Latter-day Saints should welcome refugees to their communities and keep church settings free of politics, according to the latest updates in the two-year project to update the church’s handbook of policies and instructions.
The update to the General Handbook of The Church of Jesus Christ of Latter-day Saints released online Wednesday includes a new section on refugees (38.8.35).
“As part of their responsibility to care for those in need, church members offer their time, talents and friendship to welcome refugees as members of their communities,” the section says.
It points readers to an official web page, ChurchofJesusChrist.org/refugees and two scriptures. It also links to a revised section titled “Immigration” (38.8.20) that uses the same language to encourage a welcoming attitude toward immigrants.

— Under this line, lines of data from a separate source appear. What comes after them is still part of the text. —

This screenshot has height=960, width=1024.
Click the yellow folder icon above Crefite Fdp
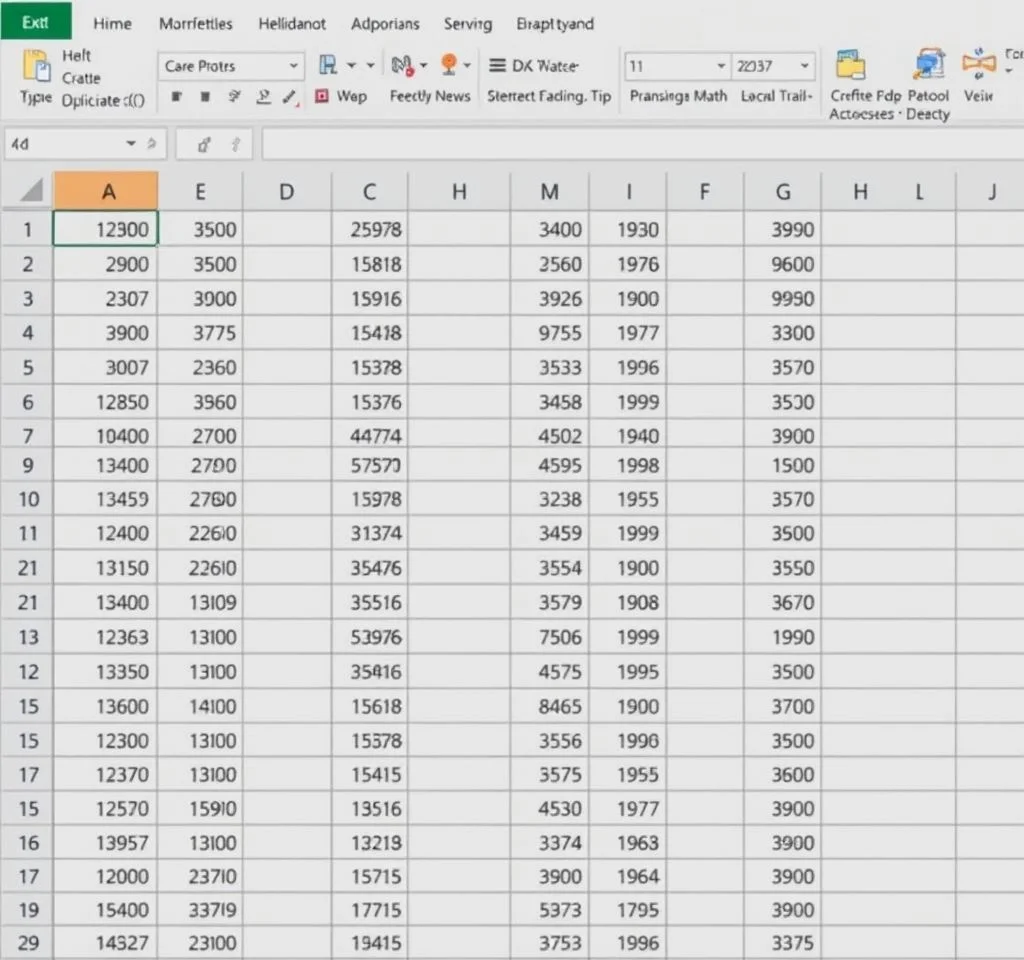tap(851, 66)

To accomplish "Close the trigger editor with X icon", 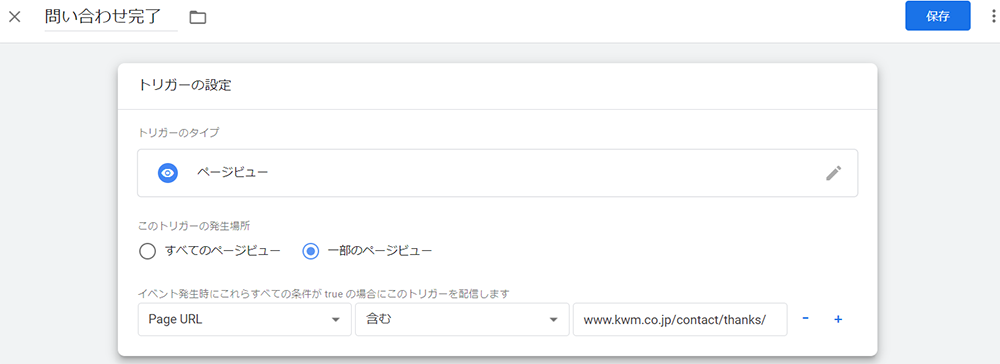I will (15, 17).
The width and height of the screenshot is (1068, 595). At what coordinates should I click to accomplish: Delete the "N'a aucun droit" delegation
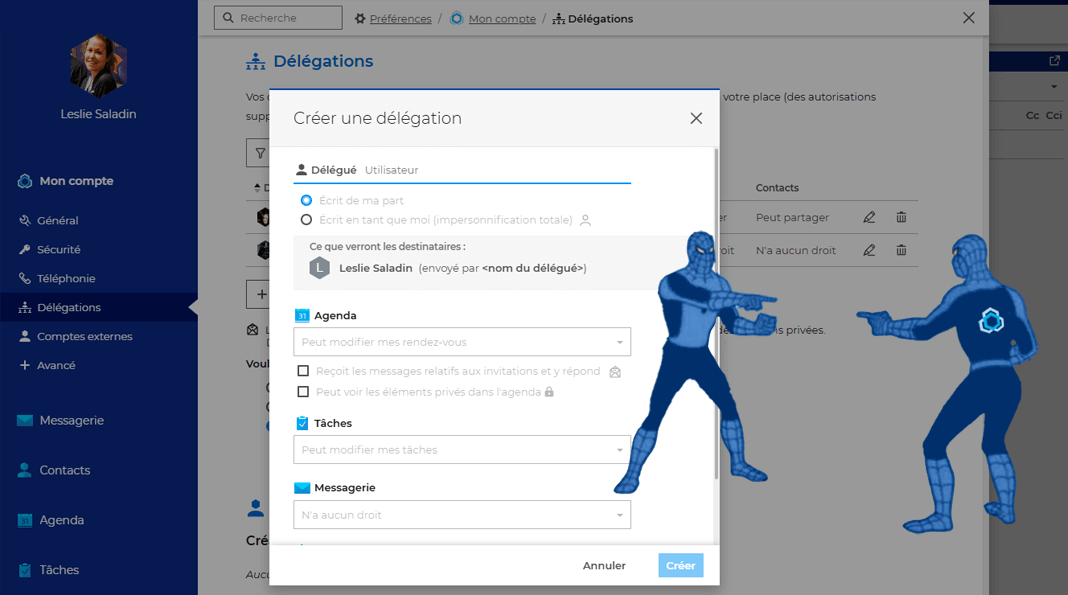[901, 250]
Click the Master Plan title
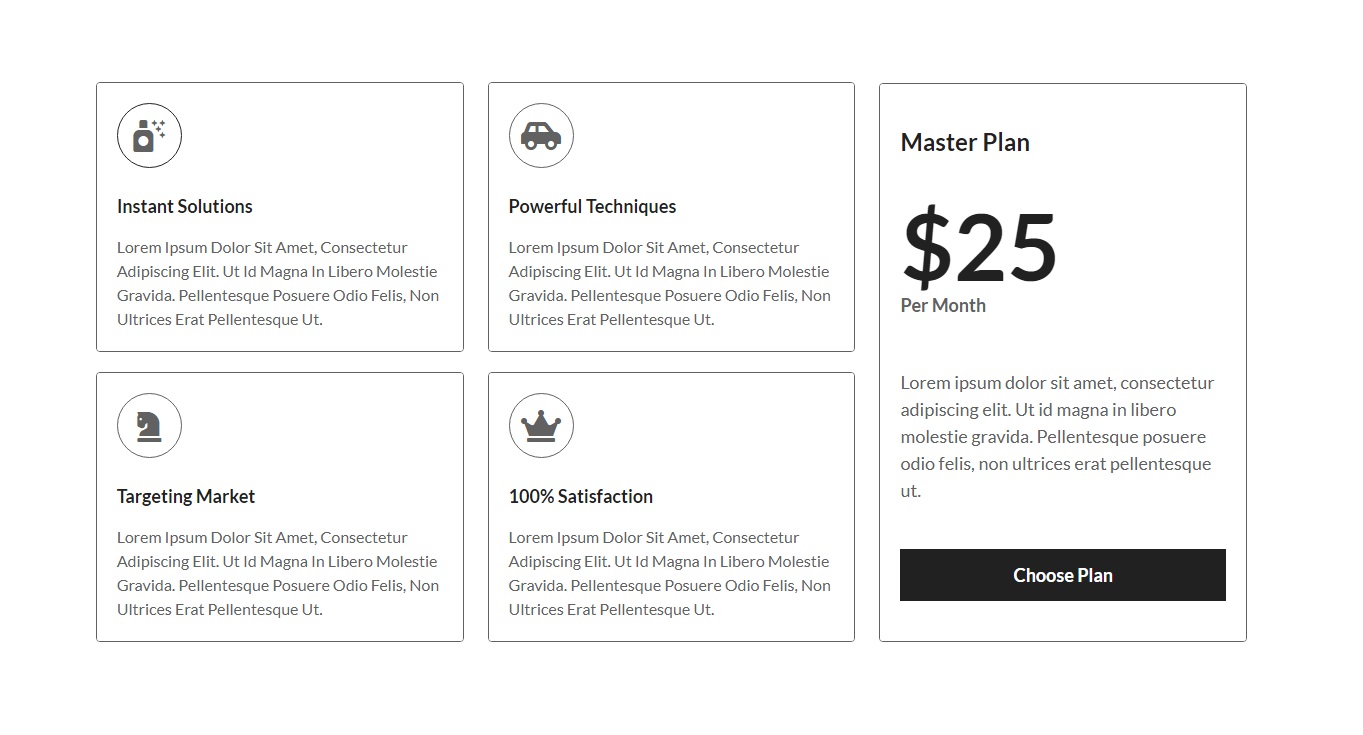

Updates to the entry on “Political and Civic Activity” (38.8.30) warn against political advocacy in church gatherings.
“Political choices and affiliations should not be the subject of any teachings or advocating in church settings,” the handbook now says. “Leaders ensure that church meetings and activities focus on the Savior and his gospel. Members should not judge one another in political matters. Faithful Latter-day Saints can belong to a variety of political parties and vote for a variety of candidates. All should feel welcome in church settings.”
The updates were made at the direction of the First Presidency and Quorum of the Twelve Apostles, who on Wednesday sent a letter announcing them to general authorities and officers of the church, mission presidents and local leaders around the world.
The church announced in January 2020 that it was combining what had been Handbook 1 and Handbook 2 into a single, streamlined, universally accessible, flexible, online General Handbook with 38 chapters.
The project is being completed over time. Wednesday’s was the sixth section of updates released in the past 18 months. Summaries of the previous updates and links to stories about them are included below.
The new update on politics also includes information on how the church approaches issues of concern.
Church leaders long have said the church has the right to speak out on moral issues when they intersect with politics. When the church takes a position, it “does not ask elected officials to vote a certain way or to take a certain position,” the updated entry says. “Members who are elected officials make their own decisions. These officials might not agree with one another or with a publicly stated church position. They do not speak for the church.”
Also, the section on businesses (38.8.7) now instructs that “church meetinghouses and other facilities, church meetings and classes and church websites and social media channels may not be used to promote any business or non-church entity.”
Other updates released Wednesday, according to the letter from church leaders:
- The title of chapter 4 has been amended to include councils — “Leadership and Councils in the Church of Jesus Christ” — and the chapter now includes general information about councils.
- A new chapter 5 — “General and Area Leadership” — describes the work and responsibilities of general and area church leaders and councils. It explains the responsibility of the new calling of area organization advisers.
- A revised chapter 20 on activities includes an option to organize a ward activities committee, which previously had been disbanded. It also includes an exception allowing single adults to hold activities in church facilities on Monday nights, among other updates on activities and For the Strength of Youth conferences.
- Rewritten chapter 30 — “Callings in the Church” — says members should serve in callings long enough to establish strong relationships with those they serve, when possible.
Other notable updates:
- The policies about marriages in the temple for time only (27.3.3) and civil marriages (38.3.1) have been updated to reflect recent First Presidency announcements.
- Bishoprics and stake presidencies can now have up to two assistant executive secretaries (see sections 6.4.1 and 7.3).
- The expanded “Privacy of Members” (38.8.31) says leaders are instructed not to “store or share confidential Church information outside of Church-provided applications, systems, or internet services.” Such information includes a person’s Church membership status, temporal needs and any other personal information that is not publicly available.
The project to update the handbook is now about 85% complete:
- The first release in February 2020 included nine reworked chapters that reflected the church’s recent emphasis on ministering and home-centered gospel living and teaching. It also defined transgender policies for the first time and changed the name of disciplinary councils to membership councils and updated their procedures.
- A second update in March 2020 completed an additional three chapters focused on Aaronic Priesthood quorums and the Young Women and Primary organizations.
- The third update in July brought updates to policies about medical marijuana, birth control and issues related to fertility treatments and completed four more chapters.
- The fourth update in December codified recent statements against prejudice made by President Russell M. Nelson and his first counselor in the First Presidency, President Dallin H. Oaks.
- The fifth update in March 2021 reemphasized the First Presidency’s long-standing support for vaccinations. It also counseled against affinity fraud and extreme preparation and survivalism.
The handbook, including Wednesday’s update, is available to the public in English both online and in the church’s Gospel Library app. It will be available in other languages in coming months.
The overall handbook project is expected to be completed in English by the end of 2021.